Better late than never: AKA, movies that came out 2+ years ago that I meant to see and never got around to watching until recently! This Saturday I watched Scary Stories to Tell in the Dark!
I do want to preface my thoughts with the acknowledgment that, like so many of my peers, Alvin Schwartz’s Scary Stories series of books was the first exposure I had to children’s horror. (Not horror in general – alas, my parents let me consume Stephen King, Tales from the Crypt, and the first DOOM game as a 4 year old… which explains a thing or two, I guess!) There’s a LOT of nostalgia and yearning tied up with these books, especially with the art by Stephen Gammell. I must confess to one of the many misunderstandings that led me to where I am now: for like the first 20 years of my life I didn’t really… realize that the writer and the artist for the Scary Stories books were two different people. I just assumed that everything was done by the same person until I was like… in community college. Which explains why I decided to, and then did, write a collection of short stories accompanied by art, I suppose!

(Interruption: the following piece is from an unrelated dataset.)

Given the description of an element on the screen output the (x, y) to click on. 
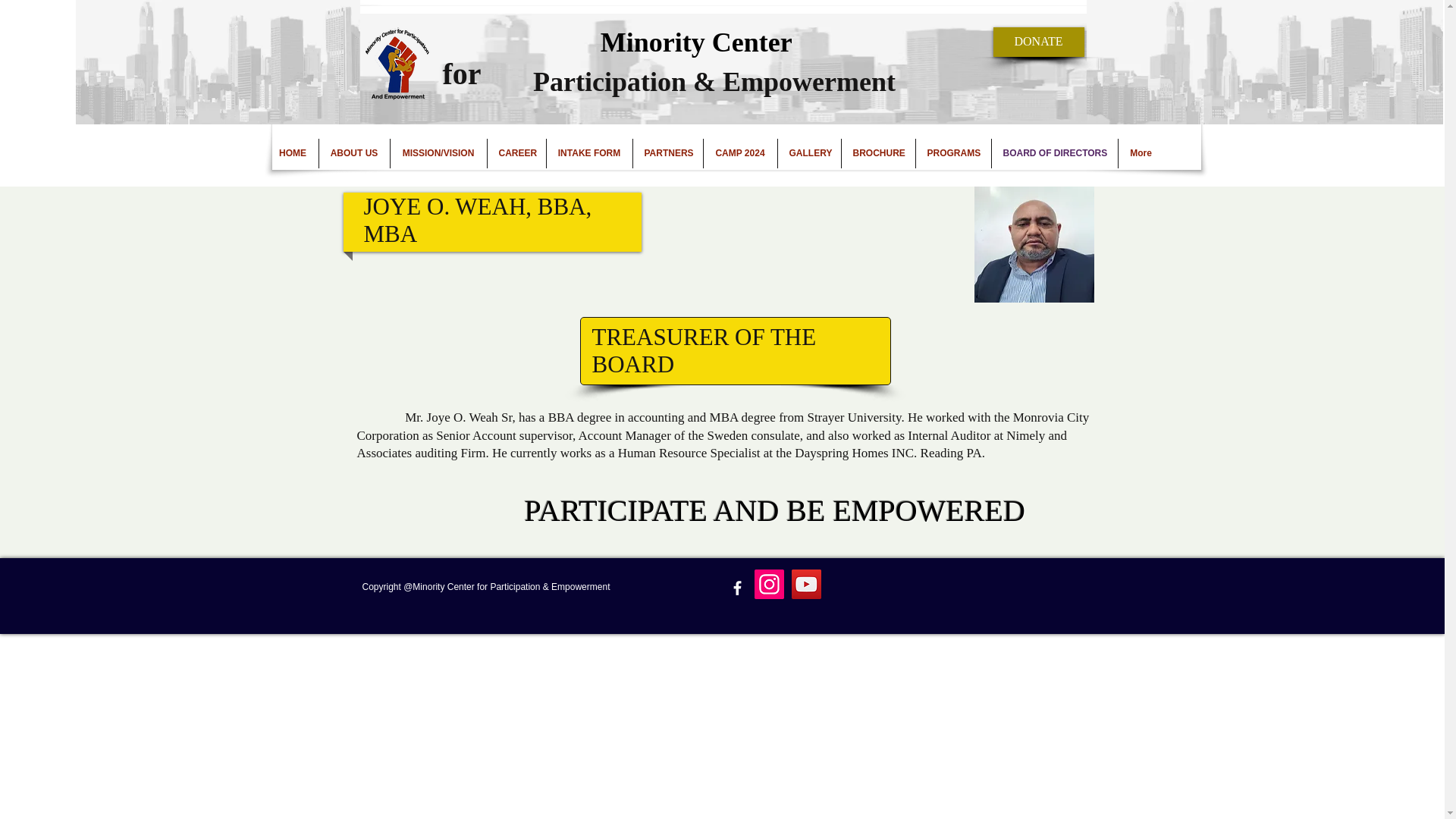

The book itself was so influential on me, on how I thought about folklore and horror as a kid, that I really avoided the movie for a while because I was worried about whether it would or even could live up to my expectations. When I read those books at seven, eight, nine: I could FEEL the Black Dog looking at me. I could HEAR the spider crawling on my face. I dreamed of rooms with checkerboard floors and empty houses with faces in the windows. I started telling those stories to my not-quite-old-enough-to-read little brothers, and embellishing them, and then eventually making up my own stories. It’s a lot to put on a single piece of media: not just that it would define a feeling for people the way the book did for me, but that it would make storytellers and wordslingers and horrorcrafters of them the way it did for me. I was afraid that I would be disappointed, even though I loved the source material and the director and everything I’d seen of the trailers.
The movie is rated PG-13, and in a way that says everything: it would have frightened me and haunted me and fascinated me as a teenager, it would have scared the bejesus out of me as a child. It’s a movie about teens at the end of their time in high school, the prime setting to deliver anxious mystery to middle-schoolers about what the future might be like, with characters who are still within reach. As an adult with a middle-school tween, I found myself experiencing the movie not as a child who could feel the characters’ fear but as a parent. (And wow, Dean Norris, good job? You really got me, dude.)
The movie’s 1968 setting makes it clear from scene one that there’s a social anxiety simmering constantly around the horror of the ghosts and whatnot. Boys in their varsity jackets sign up for the war in Vietnam, bouncing off one another in the street. Richard Nixon is elected president. A teenager, reeling from his brother’s death in Vietnam at the beginning of the summer, is racing through small-town Pennsylvania to escape his own draft notice. The police leer at and suspect the only Latin character in the entire movie; Our Good Football Boys call him slurs left and right; our Earnest Actually-Good Boys allow soft-racist baubles like pearls of shit tumble from their lips as they try to impress him and fawn over his beautiful face and cool demeanor and instant attraction to their Troubled Girl Pal. (As a Latin person who has spent a couple dozen summer and spring breaks in small-town Pennsylvania over the last 35 years, yeah, that tracks.)
Some parts of the movie are scarier or more horrible than the book. Movie “Harold,” which scared me way too much for a city kid who to this day has never seen a real scarecrow, affords its victim both a cleaner death than the book and a more horrifying, spirit-crushing end. “Me Tie Dough-Ty Walker” removes the hypnotic call-and-response of the original story to give us The Just A Horrible Guy Doing Horrible Things, Actually from “What Do You Come For?” (At least the dog’s alright in this version….) The terribly sad woman from “The Dream” trying to warn the dreamer to safety is… kind of the most nightmarish part of this movie, and brings forth a lot of Adult Feelings And Fears.
There’s a hopeful note at the end, even as it is soured by the reality of the draft and the long years in Vietnam ahead. It’s the kind of thing you’d hope a kid of ten or twelve would see and later ask about, and devote long hours to pondering. I’m not sure if it makes the kids who watch it want to be writers, or filmmakers, or storytellers at all, but… it really wasn’t for me? It’s a movie for children, to give them their first horror anthology without all the tits and drugs and buckets of gore. The fact that it’s exactly what the book was made to be is, I think, enough to tuck it gently away, like a beloved old storybook with dogeared pages and bathwater stains on the corner. Everybody starts somewhere in horror. I think it’s a pretty good start for the kids out there who don’t have the baggage of nostalgia to weigh them down.
As a side note, wow, those kids acted their little butts off. Good job, guys.